Private employers received good news this month when a federal
court temporarily stopped the state of California from enforcing
most of a new law that restricts an employer's ability to
cooperate with officers who enforce federal immigration laws. This
new California law is known as Assembly Bill 450 or the
"Immigrant Worker Protection Act". It became
effective in January 2018. As we explained in an
The U.S. government responded to the new state law by suing the
state of California and asking the federal court to strike down the
law. The federal government asserted that the state was interfering
with the regulation of immigration matters and enforcement. The
lawsuit sought relief from the state law only as to private
employers in California, not for public employers. Private Employers in California now Free to
Cooperate with Federal Immigration Enforcement
Agents: For at least a temporary period, the federal
court has ordered California to stop
restricting private employers from cooperating with federal agents.
California also may not enforce state law restrictions on when an
employer may complete an I-9 reverification. In issuing this
temporary order, the court recognized that the California law has
placed employers in a "precarious situation" when
interacting with federal agents. In many circumstances, it is in
the employer's interest to cooperate with federal agents who
are investigating immigration issues or taking worksite enforcement
actions. This cooperation can result in limiting the scope of the
federal enforcement action and in shortening its duration. The
federal fines and/or penalties also may be significantly reduced.
Yet, under the new California law, the employer will be subject to
substantial fines if it cooperates – from $2,000 to $10,000
per state law violation. As the court stated, the California law
"impermissibly discriminates" against employers who
voluntarily cooperate with federal immigration enforcement agents.
California's attempt to regulate I-9 reverifications also
conflicts with federal law. In addition to these concerns, the California law is troublesome
because it is unclear. The law does not define who is an
"immigration enforcement agent" – the person with
whom the employer may not cooperate. Officers in Immigration and
Customs Enforcement (ICE), Homeland Security Investigations (HSI),
and U.S. Customs and Border Protection (CBP) are likely in this
group. Yet it is unclear whether officers who make immigration
benefit decisions and other types of officers are "immigration
enforcement agents." For example, employers may file petitions
with U.S. Citizenship and Immigration Services (USCIS) to seek
authorization to hire foreign nationals as employees. In doing so,
the employers promise to cooperate with USCIS in later
investigations, including to produce records and allow access to
worksites before or after favorable decisions in the immigration
cases. The Fraud Detection and National Security (FDNS) officers of
USCIS make random, unannounced site visits to these employers.
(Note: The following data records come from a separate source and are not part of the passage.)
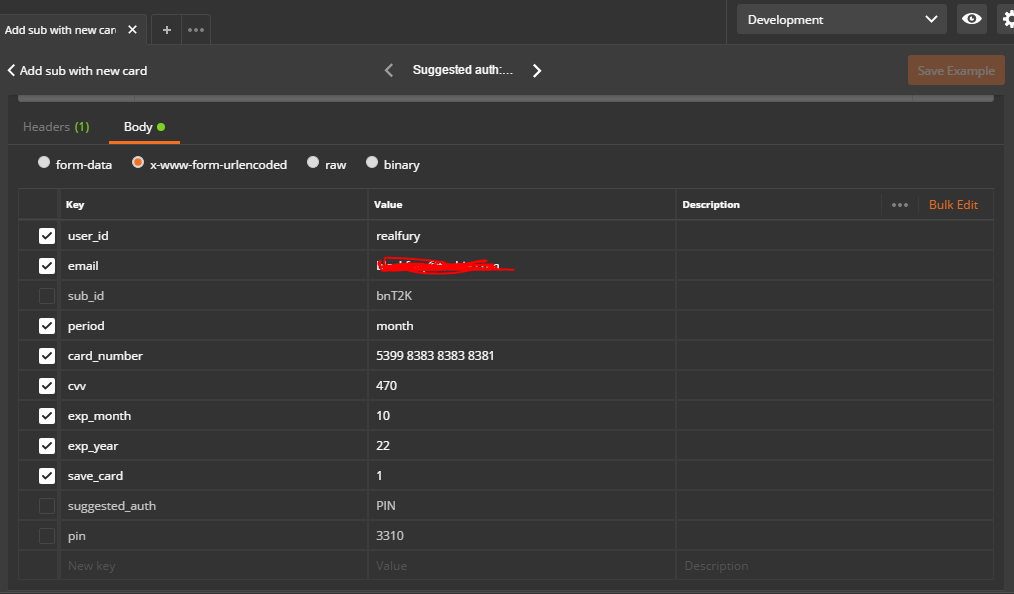
Task: Go to previous example with left arrow
Action: [388, 70]
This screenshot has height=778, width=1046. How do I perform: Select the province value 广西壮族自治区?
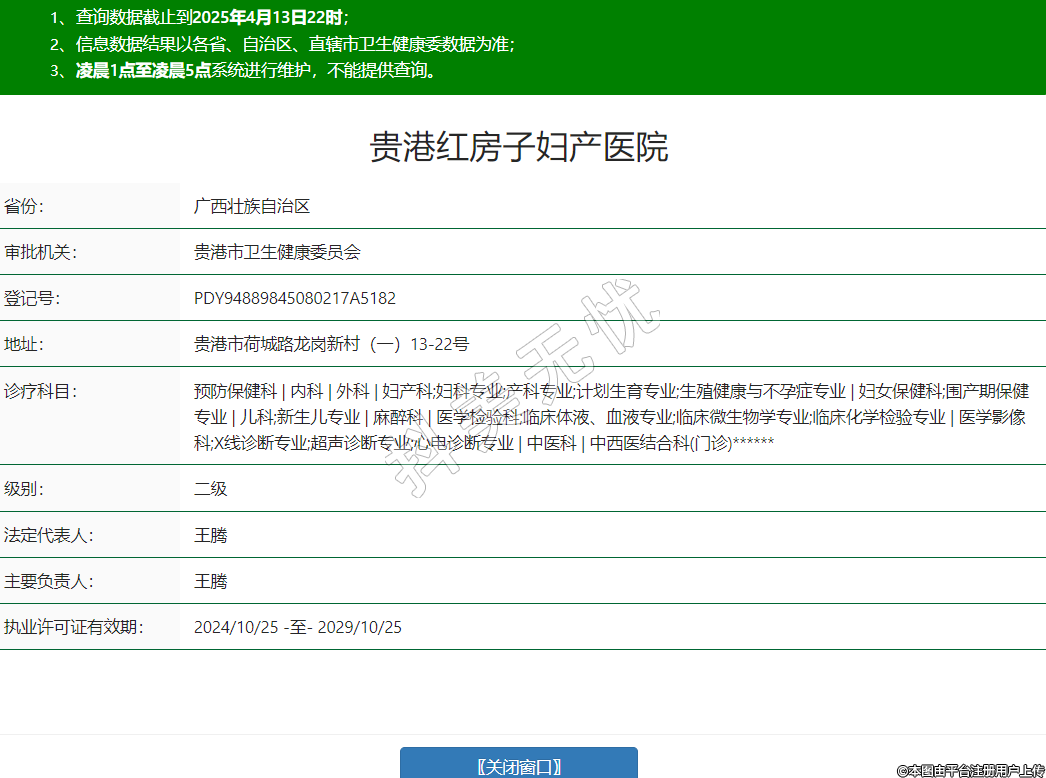[252, 207]
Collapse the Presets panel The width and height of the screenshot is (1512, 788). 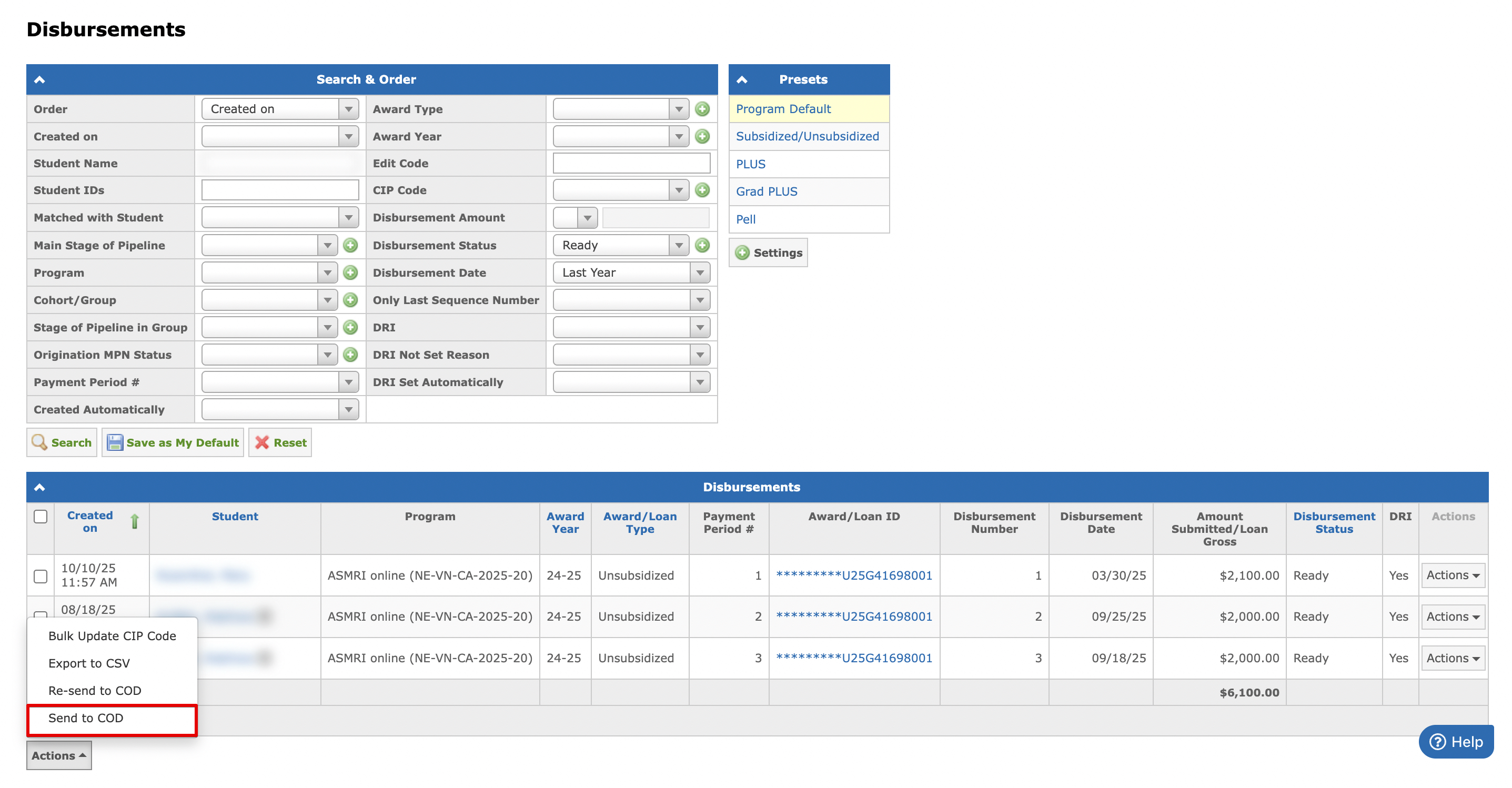pos(742,80)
Refusing to allow FDNS officers access to the worksite or to
certain employee records could result in USCIS's reopening of
the immigration case, commencing a broader investigation, and/or
revoking the employment authorization. For many reasons, the
temporary injunction is therefore welcome relief to the untenable
circumstances facing employers caught between federal and state
laws. Notice Requirement in New Law Still in
Effect: The federal court allowed the new
California notice requirement to remain. California employers now
must inform employees within 72 hours after the employer receives
notice that immigration enforcement agents will conduct an I-9
inspection or other investigation. The employer also must inform
each affected employee of the results of the I-9 inspection or
other government audit within 72 hours of receiving those results.
An affected employee is one who is identified as lacking employment
authorization or whose employment authorization documents have
deficiencies. The federal government has strongly objected that the
notice provision undermines its investigations. The court, however,
has allowed the notice provision to stand for now. Litigation Continues: This dispute
over California's effort to regulate the interactions of
private employers with federal immigration enforcement agents is
far from over. Whoever loses at the upcoming trial is likely to appeal to a
higher level court. For now, the federal trial court has given
private employers much needed relief from the "precarious
situation" created by this new state law. The content of this article is intended to provide a general
guide to the subject matter. Specialist advice should be sought
about your specific circumstances.
ARTICLE
26 July 2018
Good News For Private Employers In California: Federal Court Temporarily Enjoins Several Provisions Of New Law Prohibiting Cooperation With Immigration Enforcement Agents
Private employers received good news this month when a federal court temporarily stopped the state of California from enforcing most of a new law that restricts an employer's ability to cooperate...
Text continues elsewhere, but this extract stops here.